Mark hizo una mueca al pensar que esas dos personas eran demasiado impredecibles (por no decir inestables) como para arriesgarse a ser sarcásticos o groseros con ellas. Deseó poder ver su reacción en sus rostros, pero se mantenían ocultos en las sombras.

—¿Por qué están aquí? —preguntó el hombre como si no hubiera oído las palabras de Alec—. ¿Por qué nos espían? Yo pensé que se sentirían honrados de recibir nuestra invitación.

Alec inhaló levemente y Mark percibió que se estaba poniendo tenso.

—Sentimos curiosidad —repuso sin alterar la voz.

—¿Por qué abandonaron a Deedee? —soltó Mark de improviso y se sorprendió de sus propias palabras. Ni siquiera estaba seguro de que esa gente perteneciera al mismo pueblo—. Es una niña pequeña. ¿Por qué la abandonaron como a un perro?

La mujer no respondió la pregunta.

—Tengo un mal presentimiento sobre ustedes dos —dijo—. Y no podemos correr riesgos. Llévenselos.

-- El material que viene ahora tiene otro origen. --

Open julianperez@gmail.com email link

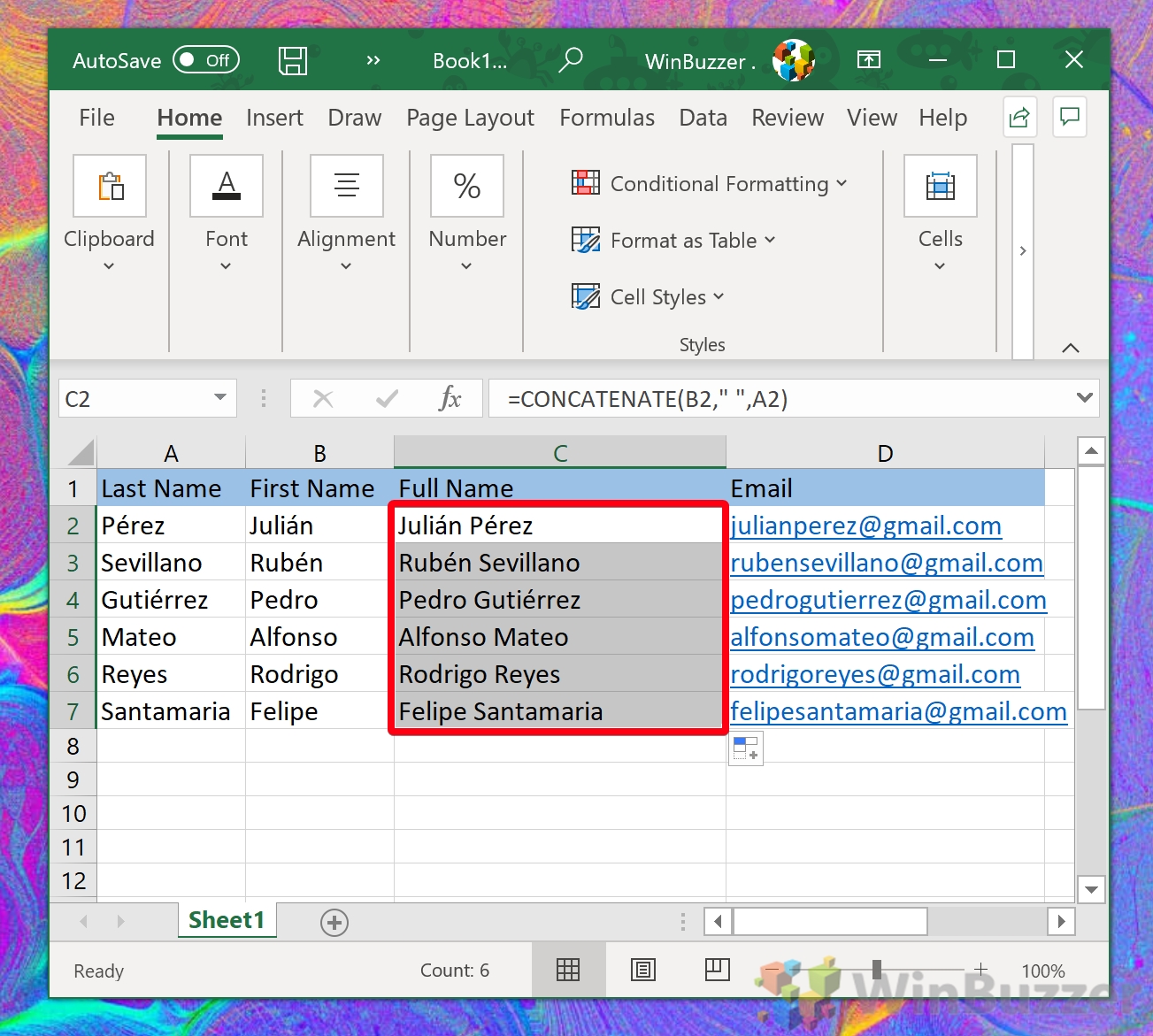pos(865,526)
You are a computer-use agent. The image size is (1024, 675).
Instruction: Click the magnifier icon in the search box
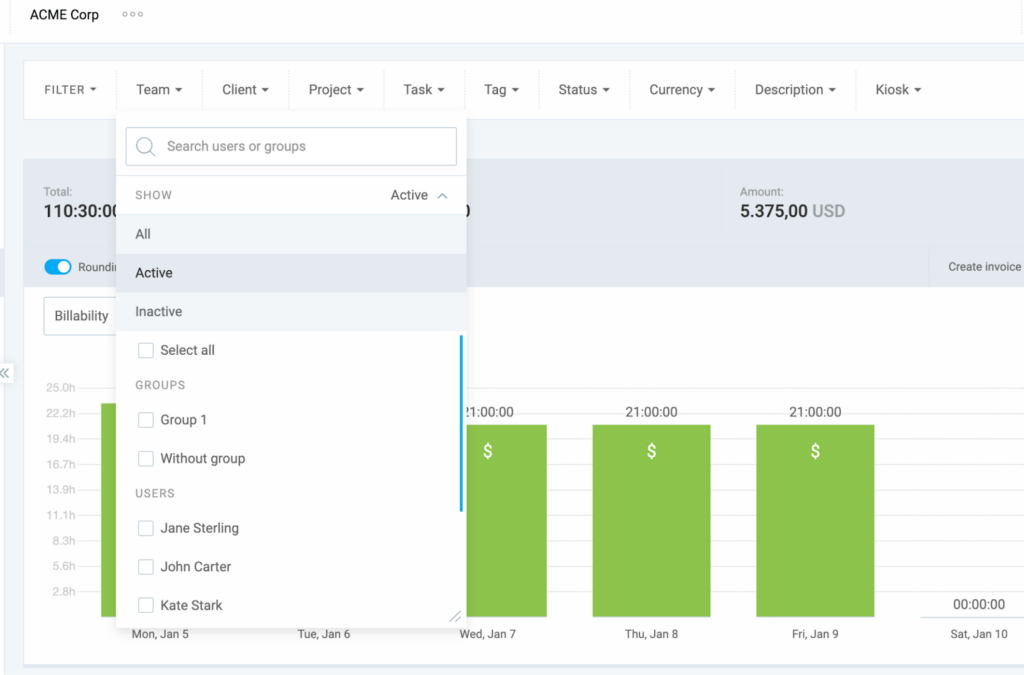[146, 147]
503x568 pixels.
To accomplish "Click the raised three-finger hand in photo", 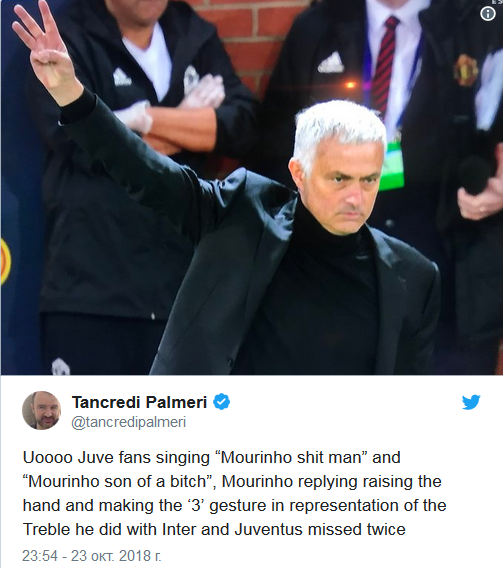I will click(x=44, y=47).
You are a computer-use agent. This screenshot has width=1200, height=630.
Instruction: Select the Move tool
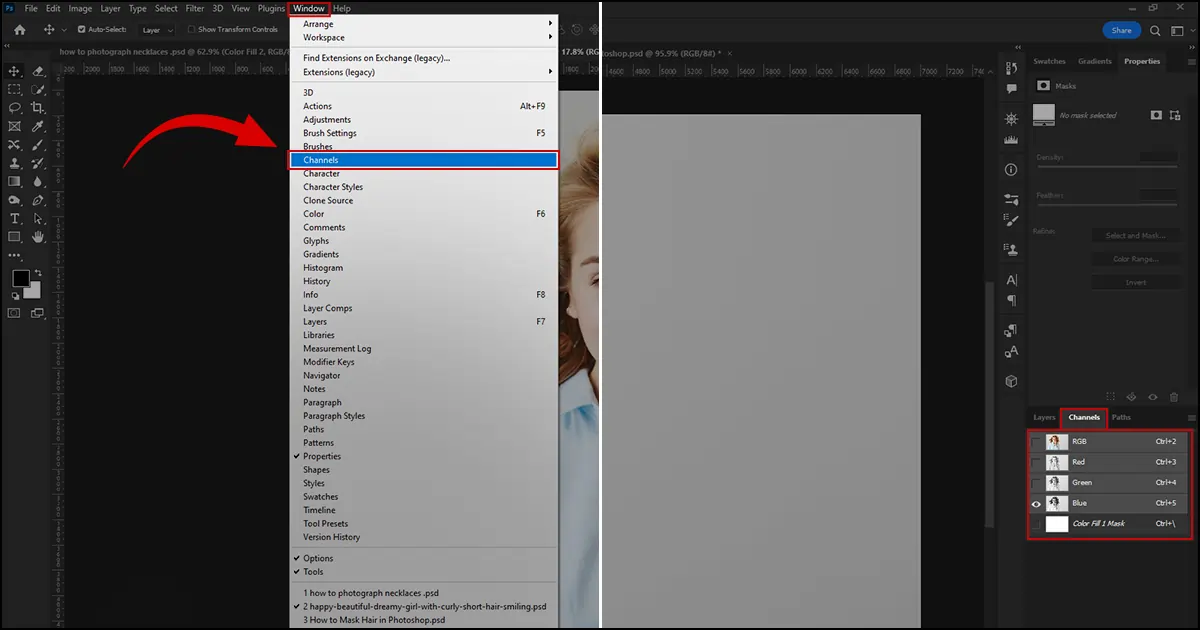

Antes de que Mark pudiera procesar sus palabras, tenía una cuerda atada fuertemente alrededor del cuello. Lanzó gritos ahogados y alzó las manos para intentar aliviar la presión, pero cayó de espaldas y el golpe lo dejó sin aire. Alec se hallaba en la misma situación y se lo escuchó maldecir entre sonidos roncos. Mark retorció el cuerpo y lanzó patadas mientras trataba de girar y enfrentar a su adversario, pero unas manos fuertes lo sujetaron por debajo de los brazos y comenzaron a arrastrarlo por la ladera de la colina… hacia la fogata.